In just two outings in Las Vegas, the rookie would quickly come to understand the magnitude of his presence. The lighted digital signage greeting visitors driving into the parking lot of the Thomas & Mack Center continually read “Event Sold Out.” In fact, NBA Summer League sold out its first three days in Las Vegas, while Wembanyama’s two showings generated capacity crowds.
Abdul-Jabbar watched Wembanyama’s Summer League debut from a courtside seat, while a contingent of Spurs including coach Gregg Popovich, assistant coach Brett Brown, general manager Brian Wright and CEO R.C. Buford sat a few rows behind taking in the moment. Veteran teammates Jeremy Sochan, Keldon Johnson and Devin Vassell also attended Wembanyama’s debut.
Interestingly, Popovich, 74, signed a five-year extension the day after Wembanyama’s NBA Summer League debut.
“It truly means something to me that such great people were in attendance for my game yesterday,” Wembanyama told Abdul-Jabbar and Thomas. “You said it’s an honor for you to be with us.
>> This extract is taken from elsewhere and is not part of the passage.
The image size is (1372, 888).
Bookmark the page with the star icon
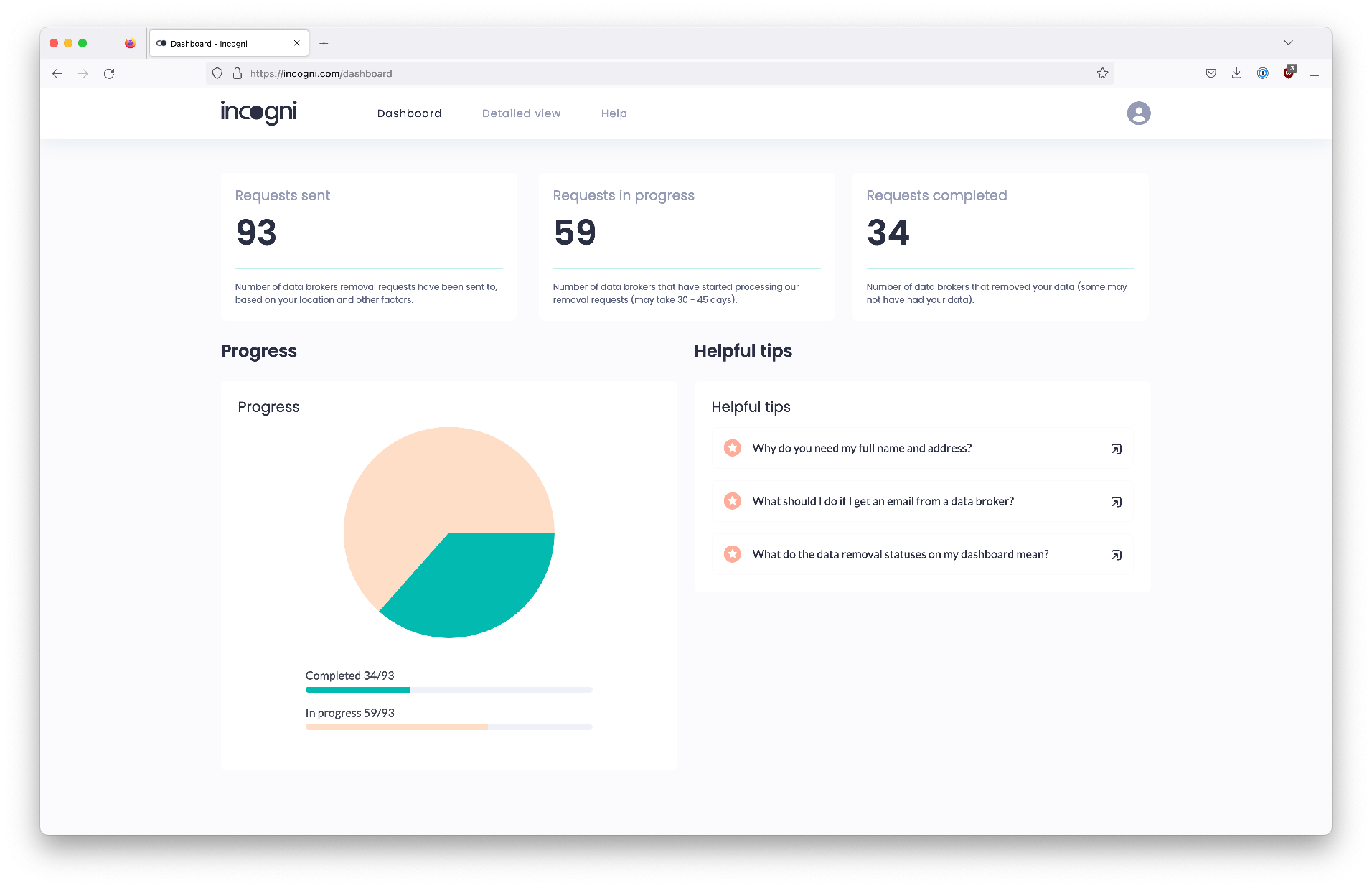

But it’s truly an honor for me to be with you two guys. Yesterday during the game, every time I got the ball, I heard the people start cheering. Really all this love, all this attention, I think the best thing the fans can do for me as a rookie, as a new player, [is] just [show] that love. I hope I can give it back over the years and I think the best way for me to give it back to the fans is get some rings.”
Abdul-Jabbar and Thomas own a combined eight.
“The difficulty is learning how you can best contribute to a winning effort,” Abdul-Jabbar explained to Wembanyama. “That’s what you’ve got to learn how to do with your skill set. You will find out what that is basically in preseason. You’ll find out a lot about that.”
Wembanyama already seems to be gaining an understanding of the importance of rest, time management skills, and saying the word, “no.”
Shortly after the rookie wrapped up the conversation with Abdul-Jabbar and Thomas, he headed over to another stage at NBA Con to take part in the league’s announcement of the new In-Season Tournament during a live broadcast on ESPN. Joining young stars on the stage in Trae Young, Cade Cunningham, Paolo Banchero, Anthony Edwards as well as Golden State coach Steve Kerr, Wembanyama announced the participants in Group B of the Western Conference In-Season Tournament field.
Later that night, the new Spur was scheduled to appear at the Summer Players Party at Tao nightclub hosted by Fanatics CEO Michael Rubin and the NBA’s Players Association. Rapper Lil Baby performed at the event with players such as James Harden, Joel Embiid, Jayson Tatum and Chet Holmgren in attendance.
Wembanyama was a no-show, though.
He declined attending the exclusive invitation-only party, despite signing the richest deal in Fanatics history. The rookie instead opted for rest heading into Sunday’s matchup against the Trail Blazers, maintaining a disciplined sleeping regimen that includes the forward putting away his phone for the night well before 10 p.m. on most occasions.
“It takes a while. You have things to learn,” Abdul-Jabbar told the future of the Spurs franchise, before looking into the crowd.
“He’s an intelligent young man. He’ll get it done.”